RECORDS TO USE:

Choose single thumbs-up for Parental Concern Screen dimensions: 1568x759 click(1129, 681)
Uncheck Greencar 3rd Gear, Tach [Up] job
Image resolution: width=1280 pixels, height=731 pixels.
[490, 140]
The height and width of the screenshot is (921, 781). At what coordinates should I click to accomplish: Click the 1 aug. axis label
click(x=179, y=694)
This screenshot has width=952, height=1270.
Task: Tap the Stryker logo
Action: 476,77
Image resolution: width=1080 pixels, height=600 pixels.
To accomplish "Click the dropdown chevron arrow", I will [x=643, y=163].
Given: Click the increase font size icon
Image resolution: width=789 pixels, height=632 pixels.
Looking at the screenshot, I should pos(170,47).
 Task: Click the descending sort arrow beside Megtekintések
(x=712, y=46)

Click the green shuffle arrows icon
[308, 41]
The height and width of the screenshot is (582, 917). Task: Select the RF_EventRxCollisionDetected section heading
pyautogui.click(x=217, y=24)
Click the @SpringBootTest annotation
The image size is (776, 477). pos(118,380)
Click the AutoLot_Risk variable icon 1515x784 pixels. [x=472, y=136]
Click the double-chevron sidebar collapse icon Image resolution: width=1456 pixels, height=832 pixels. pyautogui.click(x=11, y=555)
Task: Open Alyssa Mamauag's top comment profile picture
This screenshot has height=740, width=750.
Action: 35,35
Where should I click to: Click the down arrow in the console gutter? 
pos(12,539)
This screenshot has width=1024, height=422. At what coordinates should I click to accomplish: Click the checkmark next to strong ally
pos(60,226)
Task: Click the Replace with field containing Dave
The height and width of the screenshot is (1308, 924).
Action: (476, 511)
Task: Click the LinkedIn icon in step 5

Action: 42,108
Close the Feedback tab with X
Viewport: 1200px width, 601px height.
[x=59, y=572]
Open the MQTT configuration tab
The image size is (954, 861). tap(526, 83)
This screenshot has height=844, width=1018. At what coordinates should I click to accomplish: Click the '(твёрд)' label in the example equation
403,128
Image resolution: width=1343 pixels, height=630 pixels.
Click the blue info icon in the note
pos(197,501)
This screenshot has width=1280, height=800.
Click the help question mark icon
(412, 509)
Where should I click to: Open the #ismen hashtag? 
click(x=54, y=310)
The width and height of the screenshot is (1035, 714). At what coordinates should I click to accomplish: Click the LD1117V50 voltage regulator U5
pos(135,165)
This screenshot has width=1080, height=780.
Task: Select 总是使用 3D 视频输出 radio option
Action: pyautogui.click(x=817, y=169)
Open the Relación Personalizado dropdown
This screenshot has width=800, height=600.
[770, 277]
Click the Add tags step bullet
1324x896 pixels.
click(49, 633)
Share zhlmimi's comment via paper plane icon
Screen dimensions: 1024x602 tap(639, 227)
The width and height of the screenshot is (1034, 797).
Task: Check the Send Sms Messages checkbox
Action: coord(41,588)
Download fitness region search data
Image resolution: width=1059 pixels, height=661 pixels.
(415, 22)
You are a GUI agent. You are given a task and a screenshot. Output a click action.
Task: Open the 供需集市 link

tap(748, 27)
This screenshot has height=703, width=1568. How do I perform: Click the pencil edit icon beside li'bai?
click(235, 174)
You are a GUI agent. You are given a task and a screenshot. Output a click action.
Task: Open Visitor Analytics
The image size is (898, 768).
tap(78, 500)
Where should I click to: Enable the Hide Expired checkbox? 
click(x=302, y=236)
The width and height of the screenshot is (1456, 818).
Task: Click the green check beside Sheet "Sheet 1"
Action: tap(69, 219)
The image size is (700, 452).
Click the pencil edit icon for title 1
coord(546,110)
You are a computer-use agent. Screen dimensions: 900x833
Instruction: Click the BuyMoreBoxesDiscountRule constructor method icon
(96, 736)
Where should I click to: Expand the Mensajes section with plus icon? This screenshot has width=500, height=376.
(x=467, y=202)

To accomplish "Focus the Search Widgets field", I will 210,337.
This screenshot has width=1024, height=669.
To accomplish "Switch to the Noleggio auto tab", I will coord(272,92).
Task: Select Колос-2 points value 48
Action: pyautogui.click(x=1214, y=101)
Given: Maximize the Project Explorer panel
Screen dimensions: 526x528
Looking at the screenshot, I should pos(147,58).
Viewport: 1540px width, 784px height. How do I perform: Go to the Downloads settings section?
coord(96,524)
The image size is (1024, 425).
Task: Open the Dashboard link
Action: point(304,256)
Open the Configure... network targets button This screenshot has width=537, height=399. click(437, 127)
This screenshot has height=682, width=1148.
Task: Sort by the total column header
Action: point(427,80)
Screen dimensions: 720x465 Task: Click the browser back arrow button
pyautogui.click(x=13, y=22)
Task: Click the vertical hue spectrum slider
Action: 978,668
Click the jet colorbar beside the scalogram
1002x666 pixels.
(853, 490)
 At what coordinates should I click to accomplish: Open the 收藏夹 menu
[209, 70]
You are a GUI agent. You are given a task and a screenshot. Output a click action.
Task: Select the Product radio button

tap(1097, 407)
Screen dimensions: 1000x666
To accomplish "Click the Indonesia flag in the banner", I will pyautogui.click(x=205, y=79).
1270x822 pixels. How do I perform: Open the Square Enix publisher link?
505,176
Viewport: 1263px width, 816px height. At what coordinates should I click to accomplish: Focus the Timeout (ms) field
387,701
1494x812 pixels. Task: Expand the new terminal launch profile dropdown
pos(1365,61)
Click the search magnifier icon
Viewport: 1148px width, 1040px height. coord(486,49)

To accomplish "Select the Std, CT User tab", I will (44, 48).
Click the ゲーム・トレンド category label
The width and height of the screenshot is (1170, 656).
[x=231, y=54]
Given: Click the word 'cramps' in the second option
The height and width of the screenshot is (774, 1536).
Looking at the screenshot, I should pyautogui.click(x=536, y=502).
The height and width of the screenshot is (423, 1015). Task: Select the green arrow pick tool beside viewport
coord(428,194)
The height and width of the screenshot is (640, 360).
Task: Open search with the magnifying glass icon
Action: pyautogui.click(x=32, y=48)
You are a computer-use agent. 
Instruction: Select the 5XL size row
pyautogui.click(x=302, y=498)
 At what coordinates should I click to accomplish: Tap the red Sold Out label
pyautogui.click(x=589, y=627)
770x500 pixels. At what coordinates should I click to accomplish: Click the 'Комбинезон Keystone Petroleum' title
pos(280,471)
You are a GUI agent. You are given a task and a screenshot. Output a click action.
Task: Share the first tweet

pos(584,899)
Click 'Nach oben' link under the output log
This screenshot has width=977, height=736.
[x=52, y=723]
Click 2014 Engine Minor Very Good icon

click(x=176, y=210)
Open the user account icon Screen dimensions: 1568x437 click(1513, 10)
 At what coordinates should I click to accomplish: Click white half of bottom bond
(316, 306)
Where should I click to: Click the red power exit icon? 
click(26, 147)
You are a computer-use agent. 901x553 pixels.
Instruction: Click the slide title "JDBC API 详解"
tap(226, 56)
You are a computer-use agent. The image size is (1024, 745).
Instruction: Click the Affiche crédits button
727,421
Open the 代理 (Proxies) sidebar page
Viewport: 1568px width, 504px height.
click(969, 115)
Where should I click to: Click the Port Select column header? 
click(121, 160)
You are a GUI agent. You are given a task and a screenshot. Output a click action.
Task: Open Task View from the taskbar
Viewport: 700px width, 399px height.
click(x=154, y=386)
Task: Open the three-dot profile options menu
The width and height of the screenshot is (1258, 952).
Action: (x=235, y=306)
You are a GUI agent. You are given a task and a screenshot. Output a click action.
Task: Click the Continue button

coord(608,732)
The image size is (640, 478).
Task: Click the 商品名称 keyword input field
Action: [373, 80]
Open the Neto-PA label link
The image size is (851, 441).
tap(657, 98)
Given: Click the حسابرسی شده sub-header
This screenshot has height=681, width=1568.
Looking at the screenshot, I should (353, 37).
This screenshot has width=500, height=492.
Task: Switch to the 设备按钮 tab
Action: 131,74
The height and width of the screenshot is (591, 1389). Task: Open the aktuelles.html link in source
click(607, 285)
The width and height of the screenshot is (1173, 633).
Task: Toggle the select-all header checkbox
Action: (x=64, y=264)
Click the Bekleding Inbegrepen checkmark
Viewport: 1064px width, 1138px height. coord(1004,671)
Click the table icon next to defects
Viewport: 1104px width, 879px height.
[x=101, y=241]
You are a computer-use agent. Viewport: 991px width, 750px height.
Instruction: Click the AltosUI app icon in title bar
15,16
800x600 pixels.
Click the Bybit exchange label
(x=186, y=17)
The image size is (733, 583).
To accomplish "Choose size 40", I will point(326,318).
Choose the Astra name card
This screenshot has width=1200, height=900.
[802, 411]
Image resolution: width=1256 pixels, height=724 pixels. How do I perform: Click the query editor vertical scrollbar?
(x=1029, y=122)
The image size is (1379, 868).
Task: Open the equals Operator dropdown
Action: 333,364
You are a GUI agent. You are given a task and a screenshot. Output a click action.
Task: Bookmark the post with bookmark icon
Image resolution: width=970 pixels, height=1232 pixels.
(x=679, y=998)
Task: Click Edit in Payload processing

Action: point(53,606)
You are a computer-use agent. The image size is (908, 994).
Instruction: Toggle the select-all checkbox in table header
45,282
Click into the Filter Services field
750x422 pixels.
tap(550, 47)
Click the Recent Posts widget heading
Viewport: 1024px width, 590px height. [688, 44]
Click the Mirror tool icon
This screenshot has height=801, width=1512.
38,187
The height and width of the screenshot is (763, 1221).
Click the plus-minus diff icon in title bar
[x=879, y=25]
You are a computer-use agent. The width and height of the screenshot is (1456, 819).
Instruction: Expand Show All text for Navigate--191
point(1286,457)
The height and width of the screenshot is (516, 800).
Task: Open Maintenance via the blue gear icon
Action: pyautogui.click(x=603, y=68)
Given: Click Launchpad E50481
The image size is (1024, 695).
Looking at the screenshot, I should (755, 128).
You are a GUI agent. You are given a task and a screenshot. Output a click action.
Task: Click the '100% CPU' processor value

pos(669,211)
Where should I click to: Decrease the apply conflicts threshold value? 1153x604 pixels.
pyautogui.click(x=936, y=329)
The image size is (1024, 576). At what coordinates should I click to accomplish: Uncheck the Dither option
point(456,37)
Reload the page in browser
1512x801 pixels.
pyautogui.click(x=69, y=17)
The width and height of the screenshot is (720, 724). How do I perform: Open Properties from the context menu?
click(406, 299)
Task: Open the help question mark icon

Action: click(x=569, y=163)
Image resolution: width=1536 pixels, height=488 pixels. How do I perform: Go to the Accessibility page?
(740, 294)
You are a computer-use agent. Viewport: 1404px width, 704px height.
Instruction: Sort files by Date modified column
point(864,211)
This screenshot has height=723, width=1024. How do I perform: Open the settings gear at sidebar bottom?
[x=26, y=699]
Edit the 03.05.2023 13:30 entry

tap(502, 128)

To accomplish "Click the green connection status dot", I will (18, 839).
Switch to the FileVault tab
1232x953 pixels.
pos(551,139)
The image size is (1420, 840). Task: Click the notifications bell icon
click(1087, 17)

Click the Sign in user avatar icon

WHAT NEEDS TO BE DONE: Please copy out each line of the material that contains the string "chevron".

OUTPUT BELOW:
To accomplish "Click the dropdown chevron arrow", I will [x=643, y=163].
Click the double-chevron sidebar collapse icon Image resolution: width=1456 pixels, height=832 pixels. pyautogui.click(x=11, y=555)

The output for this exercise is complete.